- Born: 21 September 1976
- Died: 12 August 2024 (aged 47)
- Occupation: Managing Director
- Employer: Sanofi
- Known for: Biotechnology
- Title: Dr

= Iris Depaz =

Pharmaceuticals researcher and manager

Iris Depaz (21 September 1976 – 12 August 2024) was a pharmaceuticals researcher and manager, who was posthumously elected a fellow of the Australian Academy of Technological Sciences and Engineering in 2024, in recognition of her 'influence on creating impact from medical research, bringing it into the clinic'. She was Head of Medical Vaccines and managing director of the Translational Science Hub of Sanofi, in Queensland.

== Education and early life ==
Depaz graduated with a Bachelor of Science, Honours, from the University of Queensland in 1998, a Doctor of Philosophy in Molecular Biology, on neuronal drug metabolism and alcohol dependency, from the University of Queensland in 2003, as well as a Graduate Certificate of Higher Education in 2006, also from the University of Queensland. She completed an executive MBA during lockdown in 2020.

== Career ==
Depaz worked in translation and commercialisation of medical research in the scientific community, creating an mRNA technology and translational science community. She was a champion of investing in pharmaceutical companies within Australia, as opposed to losing the Intellectual Property of health technology in overseas developments.

Depaz was previously the Global Head of MSL Centre for Excellence, in Lyon, France. She started as the Pasteur'sHead of Medical at Sanofi, for Australia and New Zealand, in 2021.

Depaz had more than 20 years of global industry experience, and specialist skills in the pharmaceutical and biotechnology sectors. She was previously a director of an AI and block-chain start-up, which focussed on allowing patients to make healthcare decisions which were informed by ownership of their own data.

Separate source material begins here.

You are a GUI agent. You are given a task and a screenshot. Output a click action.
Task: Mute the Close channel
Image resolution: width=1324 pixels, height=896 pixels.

Depaz was the Founder of the Translational Science Hub, connecting the Queensland Government, Griffith University, and the University of Queensland, with links in France and the USA.

== Personal life ==
Depaz died on 12 August 2024. She was the mother of A.J. and Abi, daughter of Julian and America, and sister of Keny. Her memorial service was held on 20 August 2024.

== Awards and honours ==

- 2025 – Depaz Oration, an annual keynote introduced at the AusBiotech Conference in memory of Depaz.
- 2024 – Life Sciences Queensland – Hall of fame award – in recognition of outstanding contributions to the Queensland life sciences sector.
- 2024 – shortlisted – Life Sciences Queensland GENE award.
- 2023 – elected to AusBiotech Board, 2023.
- 2021 – Best and Brightest – Executive MBAs – IMD Business School.

== Publications ==

Depaz had numerous publications on the impacts of alcohol and drugs on human health.